= WORK ITEM =
Copy out verbatim the items from the line containing "Describe the element at coordinates (174, 190)" through the line containing "center [674, 46].", both of those lines included.

[Stored items]
^^^^^^^^
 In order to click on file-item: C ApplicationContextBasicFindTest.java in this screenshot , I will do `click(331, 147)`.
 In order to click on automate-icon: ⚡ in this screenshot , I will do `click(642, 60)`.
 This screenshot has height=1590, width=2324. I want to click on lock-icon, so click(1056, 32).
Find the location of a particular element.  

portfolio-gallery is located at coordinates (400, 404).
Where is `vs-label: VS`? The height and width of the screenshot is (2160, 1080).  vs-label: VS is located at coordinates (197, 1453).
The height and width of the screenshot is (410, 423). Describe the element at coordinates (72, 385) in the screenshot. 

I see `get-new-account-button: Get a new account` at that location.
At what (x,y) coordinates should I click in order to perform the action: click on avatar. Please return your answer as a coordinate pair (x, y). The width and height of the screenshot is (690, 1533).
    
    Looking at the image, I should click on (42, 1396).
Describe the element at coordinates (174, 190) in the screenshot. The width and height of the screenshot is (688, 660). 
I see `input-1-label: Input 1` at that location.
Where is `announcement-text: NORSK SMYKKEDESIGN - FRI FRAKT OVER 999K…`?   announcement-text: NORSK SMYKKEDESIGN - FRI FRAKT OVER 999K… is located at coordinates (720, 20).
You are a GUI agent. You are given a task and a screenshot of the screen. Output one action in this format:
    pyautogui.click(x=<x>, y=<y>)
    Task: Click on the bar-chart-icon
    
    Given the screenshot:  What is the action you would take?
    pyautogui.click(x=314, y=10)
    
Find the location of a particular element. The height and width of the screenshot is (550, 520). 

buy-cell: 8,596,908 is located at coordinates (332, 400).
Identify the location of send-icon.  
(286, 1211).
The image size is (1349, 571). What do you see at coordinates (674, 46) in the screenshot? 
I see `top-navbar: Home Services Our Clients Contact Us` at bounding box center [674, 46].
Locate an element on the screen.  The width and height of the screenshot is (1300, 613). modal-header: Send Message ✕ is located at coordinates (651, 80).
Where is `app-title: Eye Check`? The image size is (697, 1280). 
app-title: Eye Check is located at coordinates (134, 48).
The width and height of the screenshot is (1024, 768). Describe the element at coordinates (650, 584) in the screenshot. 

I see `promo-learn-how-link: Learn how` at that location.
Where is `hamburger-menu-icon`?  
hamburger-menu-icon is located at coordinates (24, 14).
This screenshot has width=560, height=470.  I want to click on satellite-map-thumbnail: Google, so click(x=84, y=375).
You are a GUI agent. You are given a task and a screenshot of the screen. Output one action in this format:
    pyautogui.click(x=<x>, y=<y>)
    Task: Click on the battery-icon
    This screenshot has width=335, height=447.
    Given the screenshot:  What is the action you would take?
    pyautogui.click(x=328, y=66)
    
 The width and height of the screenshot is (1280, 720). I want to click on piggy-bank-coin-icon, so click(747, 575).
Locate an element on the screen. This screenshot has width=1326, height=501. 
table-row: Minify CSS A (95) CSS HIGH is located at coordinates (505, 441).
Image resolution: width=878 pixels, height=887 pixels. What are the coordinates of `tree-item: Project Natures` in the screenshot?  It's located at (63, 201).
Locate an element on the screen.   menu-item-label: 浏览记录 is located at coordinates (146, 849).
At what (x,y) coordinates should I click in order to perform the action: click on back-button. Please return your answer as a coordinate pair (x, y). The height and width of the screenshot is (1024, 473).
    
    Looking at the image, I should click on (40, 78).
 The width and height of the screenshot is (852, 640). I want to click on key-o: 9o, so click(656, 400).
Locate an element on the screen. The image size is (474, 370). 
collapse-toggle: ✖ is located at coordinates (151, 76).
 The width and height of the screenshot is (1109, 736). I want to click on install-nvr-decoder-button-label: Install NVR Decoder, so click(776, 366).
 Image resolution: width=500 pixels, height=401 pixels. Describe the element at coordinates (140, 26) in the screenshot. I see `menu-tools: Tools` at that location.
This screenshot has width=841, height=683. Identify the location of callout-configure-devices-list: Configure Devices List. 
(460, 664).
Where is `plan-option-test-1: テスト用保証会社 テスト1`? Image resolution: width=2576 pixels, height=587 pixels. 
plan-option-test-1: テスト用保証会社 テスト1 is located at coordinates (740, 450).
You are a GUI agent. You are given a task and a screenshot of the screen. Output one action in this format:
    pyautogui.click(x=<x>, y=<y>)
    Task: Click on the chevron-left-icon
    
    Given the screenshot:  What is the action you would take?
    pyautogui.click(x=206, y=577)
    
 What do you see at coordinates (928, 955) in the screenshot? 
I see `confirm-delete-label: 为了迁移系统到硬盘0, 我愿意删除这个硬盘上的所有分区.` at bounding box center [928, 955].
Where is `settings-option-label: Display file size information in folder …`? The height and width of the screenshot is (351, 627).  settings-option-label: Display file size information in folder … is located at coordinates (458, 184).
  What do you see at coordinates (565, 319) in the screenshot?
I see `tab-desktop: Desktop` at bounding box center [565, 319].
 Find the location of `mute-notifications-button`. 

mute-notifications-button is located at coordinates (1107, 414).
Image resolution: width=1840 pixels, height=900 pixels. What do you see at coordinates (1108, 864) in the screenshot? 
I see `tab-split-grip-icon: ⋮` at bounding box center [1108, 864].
^^^^^^^^
= ANSWER TO THIS TASK =
Describe the element at coordinates (174, 190) in the screenshot. The width and height of the screenshot is (688, 660). 
I see `input-1-label: Input 1` at that location.
Where is `announcement-text: NORSK SMYKKEDESIGN - FRI FRAKT OVER 999K…`?   announcement-text: NORSK SMYKKEDESIGN - FRI FRAKT OVER 999K… is located at coordinates (720, 20).
You are a GUI agent. You are given a task and a screenshot of the screen. Output one action in this format:
    pyautogui.click(x=<x>, y=<y>)
    Task: Click on the bar-chart-icon
    
    Given the screenshot:  What is the action you would take?
    pyautogui.click(x=314, y=10)
    
Find the location of a particular element. The height and width of the screenshot is (550, 520). 

buy-cell: 8,596,908 is located at coordinates (332, 400).
Identify the location of send-icon.  
(286, 1211).
The image size is (1349, 571). What do you see at coordinates (674, 46) in the screenshot? 
I see `top-navbar: Home Services Our Clients Contact Us` at bounding box center [674, 46].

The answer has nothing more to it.